# Task 3: Summarization

### Welcome to task 3!

LLMs can be effective at assessing the quality of summarised information when compared to the original text. This involves leveraging their ability to understand, compare and evaluate textual content.

This approach can be used to assess AI-generated summaries for refinement, compare human-written summaries for quality assurance and provide feedback to improve summarisation tools.

By using structured prompts, examples, and specific criteria, LLMs can serve as powerful tools for evaluating the quality of summaries in a consistent and scalable way.

**In this task you will build an LLM Judge to analyse the quality of summaries provided by an LLM summarizer.**

### Environment and Task Set Up 

Run the following cell. 
If there are no issues, you will get the message 'Root directory set up correctly!'

In [None]:
# Install required packages
!pip install -qq -r ../requirements.txt

REL_PATH_TO_ROOT = "../"

import sys
import os
import json
import pandas as pd
import tqdm

sys.path.insert(0,REL_PATH_TO_ROOT)

from src.utils import get_root_dir, test_root_dir
from local_variables import ROOT_DIR

test_root_dir(REL_PATH_TO_ROOT)

from prompt_manager.manager import PromptManager
from prompt_manager.fetcher import fetch_prompt
from src.api import generate_outputs_openai
from src.image_display import display_image

### Task Background

Below is the initial ask from the Journalist-Mini team as well as an explanation of the dataset they have provided you.

#### The Ask

In [None]:
display_image(f"{get_root_dir()}/task_images/task_3_desc.png")

#### The Data

In [None]:
display_image(f"{get_root_dir()}/task_images/task_3_data.png",max_size=700)

### Load Dataset

The dataset contains 30 CNN news articles along with summaries of the articles.

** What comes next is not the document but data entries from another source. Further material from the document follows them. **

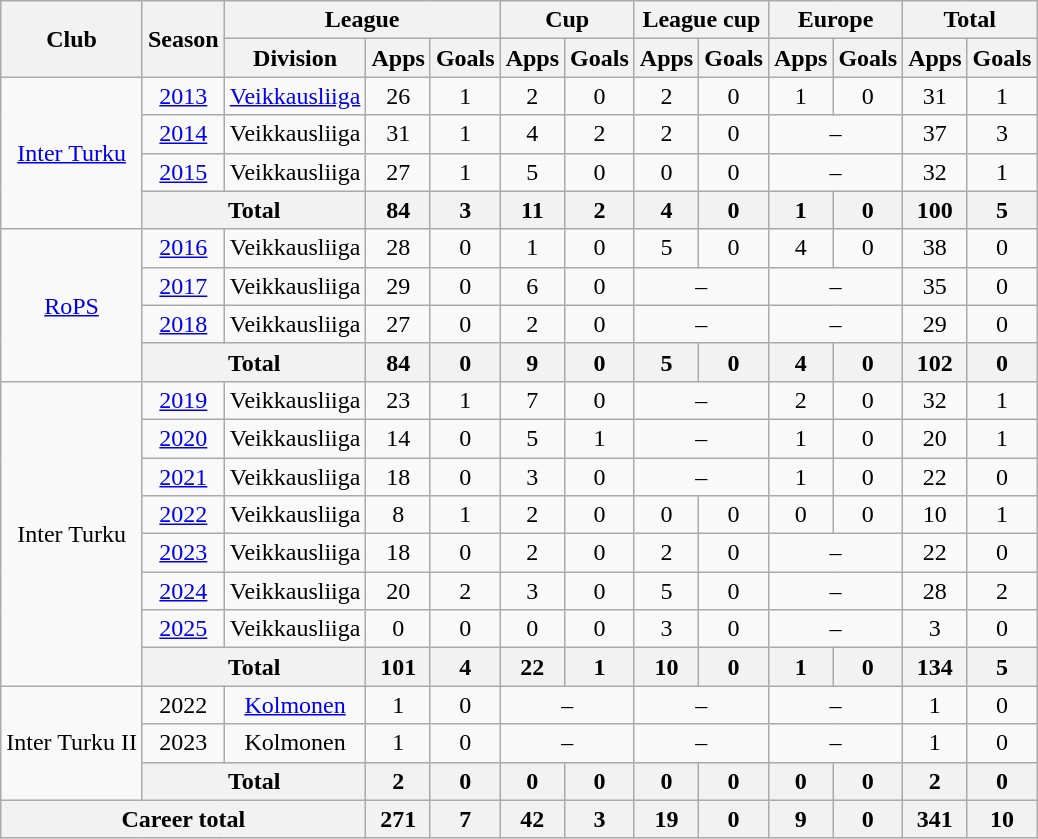
2014 (183, 134)
Cup (567, 20)
19 (666, 819)
Division (295, 58)
2024 (183, 591)
37 (935, 134)
14 (398, 438)
2025 (183, 629)
101 (398, 667)
2019 (183, 400)
23 (398, 400)
Europe (835, 20)
102 (935, 362)
35 (935, 286)
Club (72, 39)
26 (398, 96)
2017 (183, 286)
Season (183, 39)
2020 (183, 438)
2021 (183, 477)
8 (398, 515)
2015 (183, 172)
271 (398, 819)
2016 (183, 248)
6 (532, 286)
2018 (183, 324)
38 (935, 248)
Inter Turku II (72, 743)
League (362, 20)
League cup (701, 20)
100 (935, 210)
2013 (183, 96)
Career total (184, 819)
11 (532, 210)
42 (532, 819)
341 (935, 819)
RoPS (72, 305)
134 (935, 667)
Determine the (X, Y) coordinate at the center of the cell enclosing the given text.  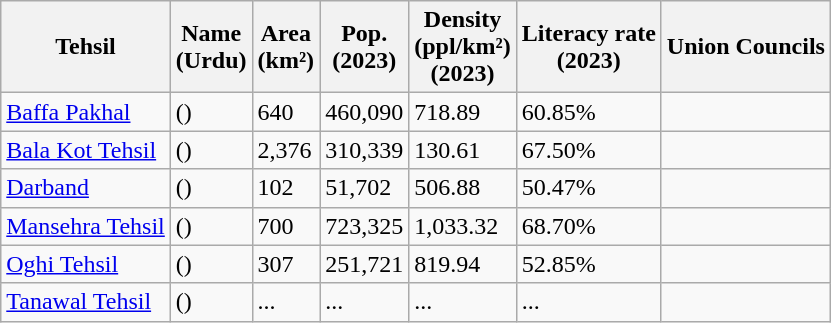
Area(km²) (286, 47)
718.89 (463, 112)
Baffa Pakhal (86, 112)
251,721 (364, 264)
307 (286, 264)
819.94 (463, 264)
Bala Kot Tehsil (86, 150)
Literacy rate(2023) (588, 47)
506.88 (463, 188)
Tehsil (86, 47)
130.61 (463, 150)
50.47% (588, 188)
Name(Urdu) (211, 47)
Union Councils (746, 47)
700 (286, 226)
1,033.32 (463, 226)
67.50% (588, 150)
68.70% (588, 226)
Pop.(2023) (364, 47)
60.85% (588, 112)
52.85% (588, 264)
310,339 (364, 150)
Mansehra Tehsil (86, 226)
640 (286, 112)
Density(ppl/km²)(2023) (463, 47)
Tanawal Tehsil (86, 302)
Oghi Tehsil (86, 264)
102 (286, 188)
723,325 (364, 226)
51,702 (364, 188)
460,090 (364, 112)
Darband (86, 188)
2,376 (286, 150)
Return (x, y) of the center of cell containing provided text 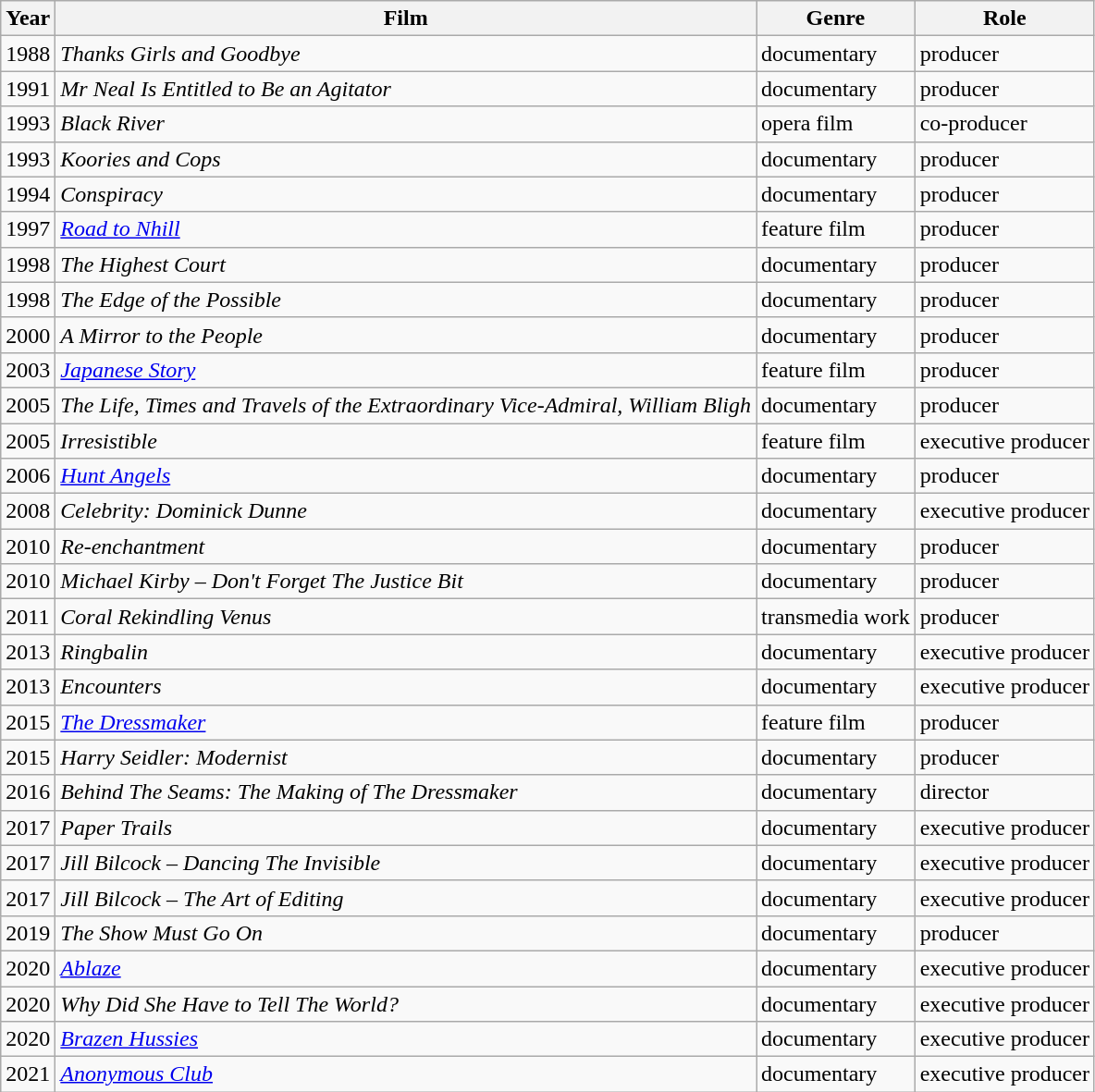
Behind The Seams: The Making of The Dressmaker (406, 793)
Re-enchantment (406, 547)
Role (1004, 18)
Jill Bilcock – The Art of Editing (406, 898)
Brazen Hussies (406, 1040)
Mr Neal Is Entitled to Be an Agitator (406, 89)
Anonymous Club (406, 1075)
Black River (406, 124)
The Highest Court (406, 265)
Paper Trails (406, 828)
Michael Kirby – Don't Forget The Justice Bit (406, 582)
2003 (28, 370)
2006 (28, 476)
opera film (836, 124)
Film (406, 18)
Road to Nhill (406, 229)
Genre (836, 18)
Japanese Story (406, 370)
Why Did She Have to Tell The World? (406, 1003)
Hunt Angels (406, 476)
Ablaze (406, 968)
1994 (28, 194)
2000 (28, 335)
A Mirror to the People (406, 335)
The Dressmaker (406, 722)
Conspiracy (406, 194)
1988 (28, 54)
The Edge of the Possible (406, 300)
Harry Seidler: Modernist (406, 757)
Encounters (406, 687)
Irresistible (406, 441)
Coral Rekindling Venus (406, 617)
The Show Must Go On (406, 933)
2011 (28, 617)
The Life, Times and Travels of the Extraordinary Vice-Admiral, William Bligh (406, 405)
Year (28, 18)
2016 (28, 793)
co-producer (1004, 124)
2008 (28, 511)
director (1004, 793)
2019 (28, 933)
transmedia work (836, 617)
2021 (28, 1075)
Celebrity: Dominick Dunne (406, 511)
1997 (28, 229)
Ringbalin (406, 652)
Jill Bilcock – Dancing The Invisible (406, 863)
Thanks Girls and Goodbye (406, 54)
Koories and Cops (406, 159)
1991 (28, 89)
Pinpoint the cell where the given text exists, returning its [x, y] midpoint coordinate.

For each summary, we have provided ground truth labels for 3 measures of summary quality:

- Fluency
- Brevity
- Coverage

Definitions for these can be found in task_notebooks/summarization_metrics.txt 

In [None]:
! cat ./summarization_metrics.txt

In [None]:
input_path = os.path.join(REL_PATH_TO_ROOT, "data/summarisation.csv")
df = pd.read_csv(input_path)

In [None]:
# Dataset shape
df.shape

In [None]:
# First few rows
df.head()

### Task: Build LLM as a Judge

For each metric, craft a prompt that aims to capture the evaluation rubric

The **inputs** to your LLM Judge should be the article and/or the article summary.

The **output** from your LLM Judge is a scoring system of your choice, however you should produce a final score.

The **ground truths** are binary and should serve as a guide for benchmarking but unlike previous exercises, you cannot calculate direct agreement unless you choose your metric scale to be binary as well (this is where your own human review could help you!)

#### Fluency

##### Load the prompt

In [None]:
SEQUENCE = ["task_3","fluency"]
prompt_template = fetch_prompt(SEQUENCE,use_latest_version=True)
print(f"Current LLM Judge Prompt:\n------------------------\n{prompt_template}\n------------------------")

##### Apply the prompt to the test dataset

In [None]:
evaluator_responses = []

for _, row in tqdm.tqdm(df.iterrows()):

    # Get inputs and place into dictionary format
    summary = row["journalist_mini_summary"]
    row_inputs = {"SUMMARY" : summary}

    # Initialise prompt to validate and format inputs
    prompt = PromptManager(template=prompt_template,inputs=row_inputs)
    prompt.validate_inputs()
    prompt.format_inputs()

    # Send prompt and collect response
    response = generate_outputs_openai(prompt.prompt)
    evaluator_responses.append(response)

df["evaluator_fluency"] = evaluator_responses
display(df.head(5))

In [None]:
df["journalist_mini_summary"].iloc[1]

#### Brevity

##### Load the prompt

In [None]:
SEQUENCE = ["task_3","brevity"]
prompt_template = fetch_prompt(SEQUENCE,use_latest_version=True)
print(f"Current LLM Judge Prompt:\n------------------------\n{prompt_template}\n------------------------")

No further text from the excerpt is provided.